Source: Vientiane Times
The number of entrepreneurs registering businesses in Laos declined by 13 percent over the past 10 months of this fiscal year compared to the same period last year.
According to a recent government report, the number of registered businesses reached 1,666 units from October 2016 to May 2016 with registered capital amounting to 23.8 trillion kip.
Retail and wholesale businesses accounted for 39 percent of the total, followed by transport and warehouse related business (10 percent), construction (8 percent), industrial processing (8 percent), and science and technology (6 percent).
A senior economist at the National Economic Research Institute, Dr Leeber Leebouapao, told Vientiane Times this week that the downturn was linked to several factors including the global economic slowdown, which resulted in declining demand.
“I also think that some business sectors are saturated, such as restaurants,” he added.
Dr Leeber also said the long time it took to approve the setting up of a business was to be blamed as it delayed those wanting to do business and was a deterrent in some cases.
Laos is a landlocked Least Developed Country with a population of 6.5 million people and has strong trade relations with its neighbours including China, Thailand and Vietnam.
While the Ministry of Industry and Commerce has indicated a willingness to shift to the non-resource sectors, it is not clear exactly where this policy intent is directed.
Last year the EU provided 5 million euros for the Lao National Chamber of Commerce and Industry to promote business activities between Laos and the EU.
Several months ago, commercial banks in Laos lowered interest rates on both deposits and loans in line with a decision made by the Bank of the Lao PDR.
The move supports the government’s wish to lower the interest charged on loans and thereby stimulate business activity and lower production costs, which should enable Lao products to be competitive in international markets.
This year, the economy grew by 6.9 percent which was lower than the government’s target of 7.5 percent. However, this growth rate is high compared to other countries in the region.
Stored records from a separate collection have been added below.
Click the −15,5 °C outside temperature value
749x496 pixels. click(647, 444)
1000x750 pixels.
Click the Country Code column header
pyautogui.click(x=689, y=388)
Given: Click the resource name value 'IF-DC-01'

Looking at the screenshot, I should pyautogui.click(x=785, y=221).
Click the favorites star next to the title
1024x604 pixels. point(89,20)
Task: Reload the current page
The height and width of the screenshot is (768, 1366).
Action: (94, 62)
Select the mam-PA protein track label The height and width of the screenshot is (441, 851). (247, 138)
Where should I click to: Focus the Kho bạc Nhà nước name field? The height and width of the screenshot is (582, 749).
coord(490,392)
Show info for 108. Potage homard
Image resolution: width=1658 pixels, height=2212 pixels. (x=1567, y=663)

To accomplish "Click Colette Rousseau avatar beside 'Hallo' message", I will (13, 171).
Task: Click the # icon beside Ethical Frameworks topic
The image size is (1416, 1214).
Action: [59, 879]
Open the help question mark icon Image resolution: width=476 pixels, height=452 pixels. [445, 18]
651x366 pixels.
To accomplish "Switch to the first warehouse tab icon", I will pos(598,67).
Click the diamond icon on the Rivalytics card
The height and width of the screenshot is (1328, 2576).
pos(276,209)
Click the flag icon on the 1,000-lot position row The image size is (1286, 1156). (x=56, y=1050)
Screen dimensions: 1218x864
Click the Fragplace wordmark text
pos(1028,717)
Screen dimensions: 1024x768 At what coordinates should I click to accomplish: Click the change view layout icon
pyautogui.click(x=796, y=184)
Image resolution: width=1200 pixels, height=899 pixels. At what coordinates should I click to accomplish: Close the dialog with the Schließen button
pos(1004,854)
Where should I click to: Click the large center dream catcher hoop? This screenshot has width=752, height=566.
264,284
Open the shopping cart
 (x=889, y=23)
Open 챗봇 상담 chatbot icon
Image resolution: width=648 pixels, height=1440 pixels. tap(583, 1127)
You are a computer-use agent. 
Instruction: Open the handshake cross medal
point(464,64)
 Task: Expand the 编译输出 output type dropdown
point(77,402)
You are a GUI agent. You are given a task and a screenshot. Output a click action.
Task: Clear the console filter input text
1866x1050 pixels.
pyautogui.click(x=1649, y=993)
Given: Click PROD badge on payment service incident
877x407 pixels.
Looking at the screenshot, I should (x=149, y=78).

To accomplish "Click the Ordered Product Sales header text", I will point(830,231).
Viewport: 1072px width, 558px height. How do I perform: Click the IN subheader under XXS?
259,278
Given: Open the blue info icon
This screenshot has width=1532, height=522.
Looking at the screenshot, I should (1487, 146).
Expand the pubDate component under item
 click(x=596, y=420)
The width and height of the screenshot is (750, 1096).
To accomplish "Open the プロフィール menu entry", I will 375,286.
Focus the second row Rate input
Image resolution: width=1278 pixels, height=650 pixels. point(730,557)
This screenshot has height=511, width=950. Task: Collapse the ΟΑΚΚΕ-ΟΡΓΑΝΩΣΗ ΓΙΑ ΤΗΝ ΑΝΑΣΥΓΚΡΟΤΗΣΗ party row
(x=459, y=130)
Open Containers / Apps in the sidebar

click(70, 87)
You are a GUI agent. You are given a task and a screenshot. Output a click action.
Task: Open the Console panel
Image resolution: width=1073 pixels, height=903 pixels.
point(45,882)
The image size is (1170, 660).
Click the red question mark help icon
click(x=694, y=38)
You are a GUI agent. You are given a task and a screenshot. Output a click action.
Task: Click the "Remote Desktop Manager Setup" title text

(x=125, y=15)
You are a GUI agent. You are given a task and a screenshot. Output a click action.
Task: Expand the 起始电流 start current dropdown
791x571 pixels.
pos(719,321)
The economic slowdown in China and falling commodity prices on the world market have impacted on the Lao economy.
In general the Lao economy is vulnerable to external impacts because it relies too heavily on the resource sector.
Economists say it is essential to diversify the economy by encouraging more people to operate businesses that create jobs and generate more revenue for the government.
Another requirement is to make the investment process easier so that local and foreign entrepreneurs are encouraged to do business in Laos.
All of these factors will help to build a strong economic foundation that will enable Laos to be more resilient in the face of the global economic slowdown.